Transcriptional analysis in TNFdeltaARE mice to study progression of Crohn's-ileitis and assess relative benefits of global TNF blockade versus TNFR1 targeted modulation
Cite this dataset
Chakraborty, Rajrupa (2022). Transcriptional analysis in TNFdeltaARE mice to study progression of Crohn's-ileitis and assess relative benefits of global TNF blockade versus TNFR1 targeted modulation [Dataset]. Dryad. https://doi.org/10.5061/dryad.8cz8w9gr4
Background and Aims: Crohn’s disease is a debilitating chronic inflammatory disorder of the mammalian gastrointestinal tract. While current therapeutic interventions using anti-TNF biologics show long-term benefit in up to half of the patients, broadly effective approaches are still needed. This study focused on the role of the TNF receptor 1 (TNFR1) in disease pathogenesis in a TNF-driven model of ileitis, and the relative benefits of global TNF blockade versus TNFR1-targeted modulation.

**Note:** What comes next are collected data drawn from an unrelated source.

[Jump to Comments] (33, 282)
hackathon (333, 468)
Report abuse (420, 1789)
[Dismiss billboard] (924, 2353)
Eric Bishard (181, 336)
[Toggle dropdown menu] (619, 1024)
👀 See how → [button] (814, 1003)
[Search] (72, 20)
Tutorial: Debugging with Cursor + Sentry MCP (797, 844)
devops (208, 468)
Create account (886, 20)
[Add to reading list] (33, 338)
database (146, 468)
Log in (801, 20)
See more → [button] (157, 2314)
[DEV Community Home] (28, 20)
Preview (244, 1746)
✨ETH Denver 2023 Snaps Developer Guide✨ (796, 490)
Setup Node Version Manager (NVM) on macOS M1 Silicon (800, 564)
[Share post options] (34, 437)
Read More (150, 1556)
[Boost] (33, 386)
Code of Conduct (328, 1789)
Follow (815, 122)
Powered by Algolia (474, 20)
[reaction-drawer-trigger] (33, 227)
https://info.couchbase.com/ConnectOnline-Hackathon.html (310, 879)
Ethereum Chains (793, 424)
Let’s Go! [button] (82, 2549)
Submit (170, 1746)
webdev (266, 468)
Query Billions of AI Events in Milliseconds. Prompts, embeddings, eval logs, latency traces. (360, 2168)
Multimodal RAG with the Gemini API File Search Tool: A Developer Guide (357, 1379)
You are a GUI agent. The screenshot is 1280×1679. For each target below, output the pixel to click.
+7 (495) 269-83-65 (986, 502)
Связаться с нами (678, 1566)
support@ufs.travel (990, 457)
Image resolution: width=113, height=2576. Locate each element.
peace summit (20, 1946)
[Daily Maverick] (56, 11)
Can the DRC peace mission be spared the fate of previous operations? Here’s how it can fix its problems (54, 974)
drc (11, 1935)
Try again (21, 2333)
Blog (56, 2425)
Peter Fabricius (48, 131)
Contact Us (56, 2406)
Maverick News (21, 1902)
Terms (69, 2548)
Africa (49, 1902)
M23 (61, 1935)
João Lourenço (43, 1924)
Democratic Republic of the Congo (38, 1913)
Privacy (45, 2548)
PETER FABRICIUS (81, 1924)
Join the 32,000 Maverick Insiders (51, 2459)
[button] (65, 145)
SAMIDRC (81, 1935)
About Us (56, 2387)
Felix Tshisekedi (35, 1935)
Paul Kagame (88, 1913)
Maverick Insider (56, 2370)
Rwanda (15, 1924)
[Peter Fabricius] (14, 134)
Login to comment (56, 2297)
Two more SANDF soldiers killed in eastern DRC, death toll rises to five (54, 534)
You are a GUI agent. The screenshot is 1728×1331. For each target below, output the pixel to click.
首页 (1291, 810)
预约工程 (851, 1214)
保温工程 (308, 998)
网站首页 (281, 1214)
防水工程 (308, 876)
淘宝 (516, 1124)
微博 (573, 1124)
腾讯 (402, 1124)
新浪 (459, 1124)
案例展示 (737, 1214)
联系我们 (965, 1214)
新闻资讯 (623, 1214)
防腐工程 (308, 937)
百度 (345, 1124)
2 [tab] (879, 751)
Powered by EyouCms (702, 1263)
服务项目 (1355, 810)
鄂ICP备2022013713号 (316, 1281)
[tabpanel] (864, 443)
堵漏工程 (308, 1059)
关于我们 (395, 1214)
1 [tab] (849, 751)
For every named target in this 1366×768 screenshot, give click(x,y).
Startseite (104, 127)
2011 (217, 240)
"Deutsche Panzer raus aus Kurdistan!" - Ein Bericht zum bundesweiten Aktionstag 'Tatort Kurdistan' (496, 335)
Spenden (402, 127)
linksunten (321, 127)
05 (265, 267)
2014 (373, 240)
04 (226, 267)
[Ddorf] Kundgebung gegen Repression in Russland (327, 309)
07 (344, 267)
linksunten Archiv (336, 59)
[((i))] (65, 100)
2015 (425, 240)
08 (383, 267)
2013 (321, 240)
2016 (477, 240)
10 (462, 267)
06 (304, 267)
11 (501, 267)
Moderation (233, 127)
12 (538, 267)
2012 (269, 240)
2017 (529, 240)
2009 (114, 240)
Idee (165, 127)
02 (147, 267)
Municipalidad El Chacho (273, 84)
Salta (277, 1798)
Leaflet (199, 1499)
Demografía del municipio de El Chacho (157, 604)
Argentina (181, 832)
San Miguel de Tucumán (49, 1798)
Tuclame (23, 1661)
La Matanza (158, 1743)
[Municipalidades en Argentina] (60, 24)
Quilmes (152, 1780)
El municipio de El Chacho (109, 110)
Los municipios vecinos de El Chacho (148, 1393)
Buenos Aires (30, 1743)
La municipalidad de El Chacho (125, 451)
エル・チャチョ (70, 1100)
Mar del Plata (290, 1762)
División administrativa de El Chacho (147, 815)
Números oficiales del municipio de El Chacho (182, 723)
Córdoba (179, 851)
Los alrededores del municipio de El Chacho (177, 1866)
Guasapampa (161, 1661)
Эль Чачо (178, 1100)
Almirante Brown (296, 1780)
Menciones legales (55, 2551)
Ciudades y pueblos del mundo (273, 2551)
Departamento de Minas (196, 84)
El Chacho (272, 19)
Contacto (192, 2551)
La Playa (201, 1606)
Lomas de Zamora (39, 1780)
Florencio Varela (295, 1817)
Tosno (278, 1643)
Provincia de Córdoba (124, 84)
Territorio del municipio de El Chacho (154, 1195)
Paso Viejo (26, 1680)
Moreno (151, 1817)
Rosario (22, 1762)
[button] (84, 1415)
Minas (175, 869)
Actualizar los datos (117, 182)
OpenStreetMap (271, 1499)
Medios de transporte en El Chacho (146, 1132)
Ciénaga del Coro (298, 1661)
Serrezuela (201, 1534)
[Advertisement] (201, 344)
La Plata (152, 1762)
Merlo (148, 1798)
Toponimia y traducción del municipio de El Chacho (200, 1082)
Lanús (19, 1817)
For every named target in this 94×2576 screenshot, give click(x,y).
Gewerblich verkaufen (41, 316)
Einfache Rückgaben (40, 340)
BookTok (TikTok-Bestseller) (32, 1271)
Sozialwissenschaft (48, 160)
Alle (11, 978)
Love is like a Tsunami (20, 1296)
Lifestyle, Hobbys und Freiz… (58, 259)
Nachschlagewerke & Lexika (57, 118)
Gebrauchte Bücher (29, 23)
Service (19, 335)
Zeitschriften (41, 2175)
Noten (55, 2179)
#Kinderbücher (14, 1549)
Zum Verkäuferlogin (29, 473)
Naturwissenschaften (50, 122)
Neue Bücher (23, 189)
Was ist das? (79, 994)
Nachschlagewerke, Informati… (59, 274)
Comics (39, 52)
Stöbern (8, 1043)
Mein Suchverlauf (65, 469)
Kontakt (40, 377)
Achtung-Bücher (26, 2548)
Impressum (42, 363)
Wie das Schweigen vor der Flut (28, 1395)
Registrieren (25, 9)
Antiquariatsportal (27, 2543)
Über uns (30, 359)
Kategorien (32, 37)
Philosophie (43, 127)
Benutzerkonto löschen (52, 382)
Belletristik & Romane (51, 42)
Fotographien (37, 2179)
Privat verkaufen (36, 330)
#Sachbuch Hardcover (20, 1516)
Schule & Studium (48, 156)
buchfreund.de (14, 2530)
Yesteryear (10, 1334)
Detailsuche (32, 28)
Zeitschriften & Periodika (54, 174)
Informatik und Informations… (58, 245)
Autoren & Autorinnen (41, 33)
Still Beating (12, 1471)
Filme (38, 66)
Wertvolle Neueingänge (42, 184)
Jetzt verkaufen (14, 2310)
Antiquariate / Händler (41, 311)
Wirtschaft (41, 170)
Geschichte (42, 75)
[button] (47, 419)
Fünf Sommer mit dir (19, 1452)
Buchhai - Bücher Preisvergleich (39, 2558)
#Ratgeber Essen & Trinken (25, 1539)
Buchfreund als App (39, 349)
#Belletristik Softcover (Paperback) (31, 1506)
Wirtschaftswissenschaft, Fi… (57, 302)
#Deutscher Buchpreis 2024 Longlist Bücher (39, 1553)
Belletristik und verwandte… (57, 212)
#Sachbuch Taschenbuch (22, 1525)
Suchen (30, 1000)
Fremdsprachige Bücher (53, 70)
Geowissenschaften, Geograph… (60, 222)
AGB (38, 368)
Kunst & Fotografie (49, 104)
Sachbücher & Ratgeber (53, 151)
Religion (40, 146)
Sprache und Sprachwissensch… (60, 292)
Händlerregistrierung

Methods: We studied genetically engineered TNFDAU-rich element (ARE)/+ (TNFdARE) mice, which develop progressive ileitis, with similarities to Crohn’s ileitis in humans. Histopathological analysis and gene expression profiling was used to characterize the progression of disease in 5 to 16-week old TNFdARE mice. In addition, we studied mice with TNFR1 hemizygosity (TNFdARE/R1het) to assess gene dosage effects on disease pathogenesis. Transcriptional profiling, at various ages, established inflection points in disease progression; upregulation in inflammatory gene expression at 8 weeks and a plateau in activity after 10 weeks, were used to select the start and endpoints, respectively, of treatment using global TNF blockade biologic Infliximab and the TNFR1-specific drug XPro1595. Differences in the recruitment of immune cells in the small intestinal lamina propria of TNFdARE and TNFdARE/R1het mice were assessed using flow cytometry.
Results: TNFdARE/R1het mice proved to have a surprisingly stable long term protection from disease, which was associated with decreased recruitment of CD11bhiF4/80lo monocytes and CD11bhiLy6Ghi neutrophils in the small intestinal lamina propria, suggesting an important role of TNFR1 signaling in disease pathogenesis, and indicating potential benefit from TNFR1-specific intervention. Treatment with Infliximab and XPro1595 both showed a significant reduction of disease in TNFdARE mice, with a similar degree of benefit. Importantly, these beneficial effects were greatly surpassed by hemizygosity at the TNFR1 locus.
Conclusions: Treatment with either Infliximab or XPro1595 produced strong protection from ileitis in TNFdARE mice. However, hemizygosity at the TNFR1 locus in TNFdARE mice showed far better protection, implicating TNFR1 signaling as a key mediator of TNF-driven disease.